Vhtforums
How to Separate Pro...
 
Share:
Notifications
Clear all

How to Separate Proxmox Ceph, Cluster, and Migration Networks with Dedicated VLANs


Brandon Lee
Posts: 666
Admin
Topic starter
(@brandon-lee)
Member
Joined: 16 years ago

So, in my Proxmox mini cluster, I have gone through the process of moving critical traffic off the main "management" network that the Proxmox hosts are on to their own dedicated VLANs. Let's look at how to move each of these to a dedicated network.

Networks used for segmented traffic

MTU 1500 (Client-facing/Management):

  • vmbr0 (10.3.33.0/24) - Management/API/SSH
  • bond0.335 (10.3.35.0/24) - Proxmox Cluster (Corosync ring1)
  • All VM VLANs (2, 10, 149, 222)

MTU 9000 (Backend Infrastructure):

  • bond0.334 (10.3.34.0/24) - Ceph OSD cluster traffic
  • bond0.336 (10.3.36.0/24) - VM live migration
  • bond0 and physical interfaces (must stay 9000)

Moving Ceph OSD traffic

Storage traffic benefits from being on its own dedicated network and VLAN. This way you can cleanly set jumbo frames and dedicate links to this network if you want as well. For me I am using bonded LACP 10 gig connections for all my traffic. So, I am using VLANs to segment and carve the traffic up.

Step 1: Verify Connectivity

The first step on all of these networks we are introducing is to test and make sure you have connectivity from each host over to the other hosts. Replace the IPs of course with your IPs and hostnames, etc.
# On each host, verify new network is configured and reachable
ping -c 2 10.3.34.210  # From any host to pvehost01
ping -c 2 10.3.34.211  # pvehost02
ping -c 2 10.3.34.212  # pvehost03
ping -c 2 10.3.34.213  # pvehost04
ping -c 2 10.3.34.214  # pvehost05

Step 2: Update Ceph Configuration

So, we update the ceph.conf on one host and this replicates across. For my configuration, I only changed the cluster_network. I changed this from 10.3.33.0/24 to 10.3.34.0/24.

=== Exercise ===
Please return the passage from the Proxmox network separation text starting with "So, we update" and going on through "10.3.33.0/24 to 10.3.34.0/24.", copied exactly.

=== Given material ===
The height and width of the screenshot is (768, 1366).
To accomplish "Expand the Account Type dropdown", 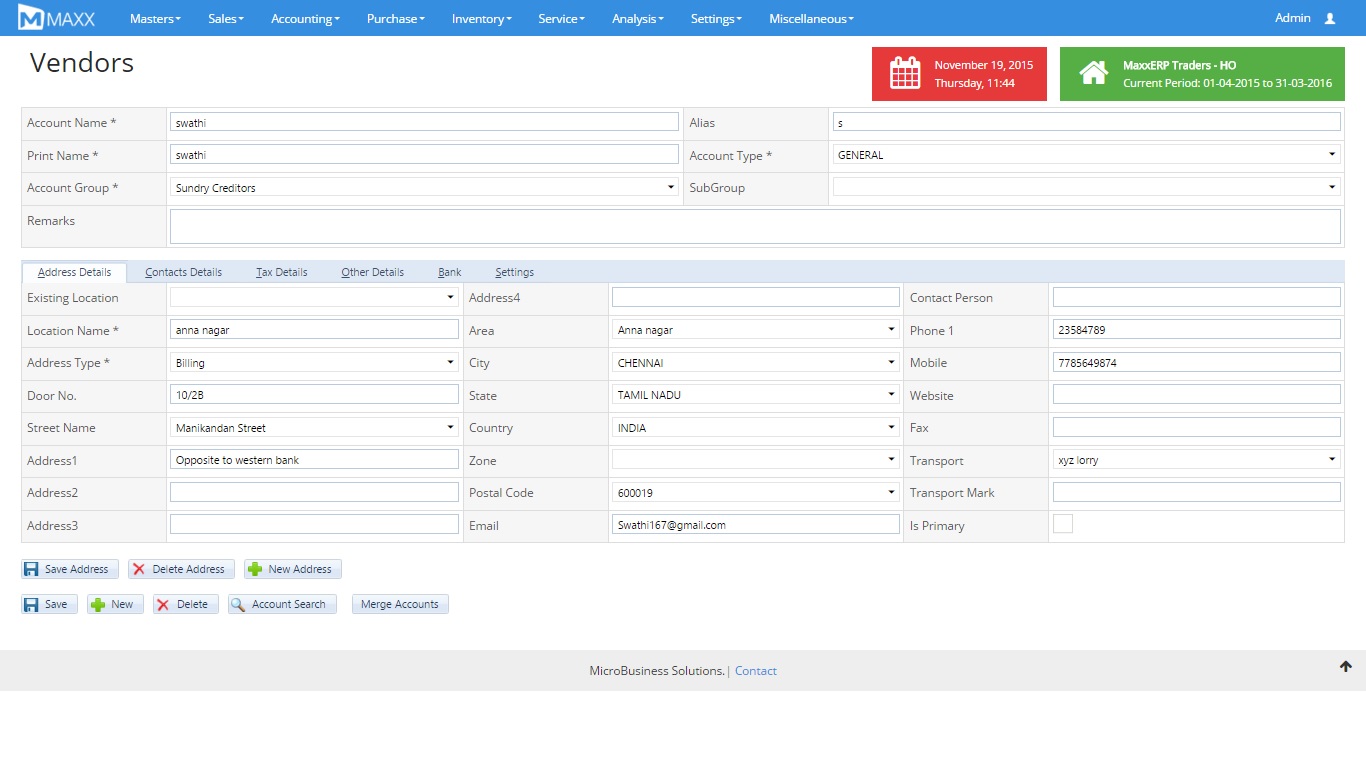I will click(x=1086, y=155).
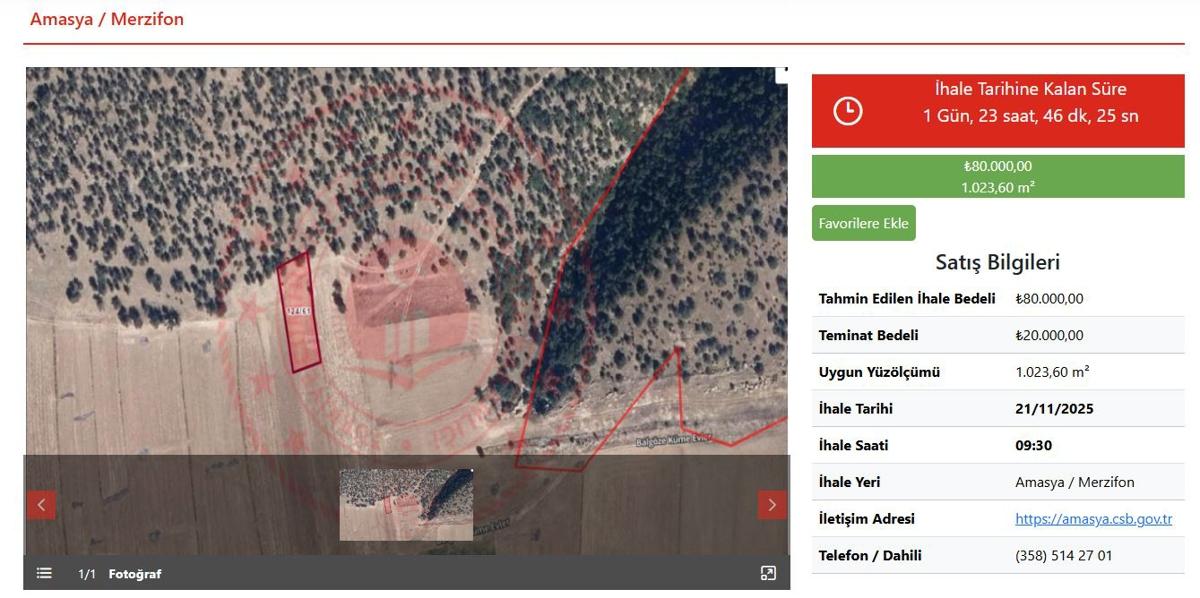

=== Output of the task ===
So, we update the ceph.conf on one host and this replicates across. For my configuration, I only changed the cluster_network. I changed this from 10.3.33.0/24 to 10.3.34.0/24.